作業項目 A: 提示文の「そうした状況下、一般庶民のなかには」で始まる段落を、主な事実を保ったまま、より簡潔に書き改めてください。
作業項目 B: 提示文にある次の一文を英語に訳してください。「最後には、政府日銀によるバブル潰しが行われましたが、それも「バブルだから潰す」というのではなく、「地価が上がりすぎてサラリーマンが自宅を持てなくなって困っているから」という理由でした。」

提示文:
新型コロナウイルスの影響が長引き、世界経済は厳しい状況下に置かれています。ところが一方では、米国株は史上最高値圏、日本株も29年ぶりの高値となっています。このような、実体経済と株価との乖離を目の当たりにすると、「もしやバブル?」と懸念を抱くかもしれません。従来型のバブルとはまた違う、見極めの難しい局面において、なにを「バブルか否か」の判断基準とすればいいのでしょうか。元バンカーの経済評論家・塚崎公義氏が解説します。
株高は当然!?「平成バブル」に人々が考えていたこと
これに対し、平成バブルは「だれが見ても株価や地価は高すぎるからバブルだ」というものではありませんでした。「日本経済が米国に勝って世界一になったのだから、株価や地価が高いのは当然だ。いままで安すぎたのが修正されているのだ」と考えていた人が多かったのです。
政府日銀も、バブルの可能性を疑っていた人はいたようですが、確信を持って「これはバブルだから早めに潰そう」という決断はできませんでした。そればかりか、政府日銀のなかにも自宅を購入した人がいたようです。
バブルだと思っていれば、今日買って明日売るような株の短期売買に手を出すことはあっても、自宅を買うことはありえません。バブルが崩壊して地価が暴落してからゆっくり買えばいいのですから。つまり「いまがバブルだ」という認識は、日本経済を動かしている人々の間でも共有されてはいなかったというわけですね。
そうした状況下、一般庶民のなかにはバブルに踊るつもりなど毛頭なかったのに、結果としてバブルの高値で自宅を購入した人が大勢いたわけです。「いま買わないと、一生自宅が持てずに借家暮らしをすることになってしまう」と考えたからです。当時はいまよりはるかに自宅所有が重要だと考えられていたので、仕方なかったというわけですね。
最後には、政府日銀によるバブル潰しが行われましたが、それも「バブルだから潰す」というのではなく、「地価が上がりすぎてサラリーマンが自宅を持てなくなって困っているから」という理由でした。
バブルのときには多くの人がハッピーなので、バブルを潰そうとすると反対運動が起こります。それに対して「これはバブルかもしれないから」という理由だけでは説得力に欠けますし、そもそも「絶対にバブルだ」という確信も持てなかったのです。
筆者が活用する「バブルを見破るための4条件」を紹介
バブルか否かはバブルの最中にはわからず、バブルが崩壊してはじめて「バブルだったのだ」とわかるものです。そこで上記のように、バブルだと気付かずにバブルに巻き込まれてしまう可能性は、だれにでもあるわけです。
では、少しでもそういった可能性を減らすことはできないのでしょうか? じつは、なんの手掛かりもない、というわけではありません。筆者は自分なりにバブルを見破るための4条件というものを使っていますので、それをご紹介します。
(1)「バブルかもしれない」と考える人に対して、正当な理由があって値上がりしているのだから、バブルではない、と説得する人が出てくる。

記録データ:
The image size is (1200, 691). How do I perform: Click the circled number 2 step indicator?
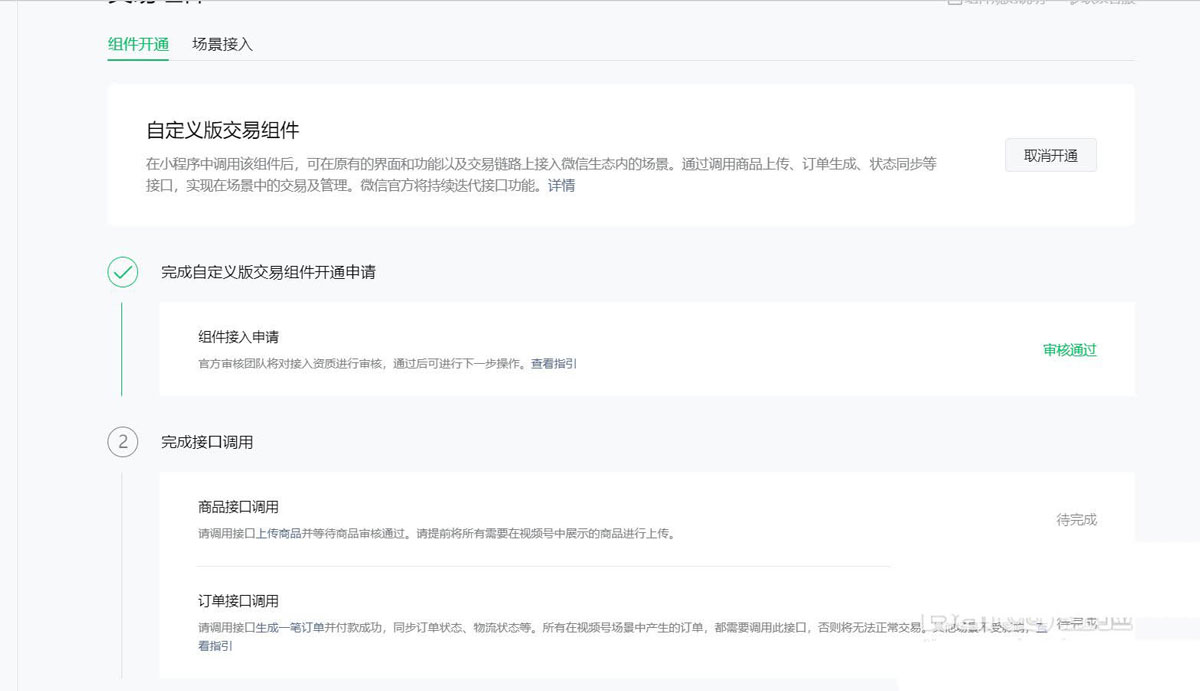[x=122, y=442]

解答 A: 当時、バブルに乗るつもりのなかった一般庶民の多くも、「いま買わなければ一生借家暮らしになる」と考え、結果としてバブルの高値で自宅を購入しました。自宅所有が現在よりはるかに重視されていた時代であり、やむを得なかったといえます。

解答 B: In the end, the government and the Bank of Japan did act to crush the bubble, but even then the reason was not "it is a bubble, so we will crush it," but rather "land prices have risen so high that salaried workers can no longer afford homes and are struggling."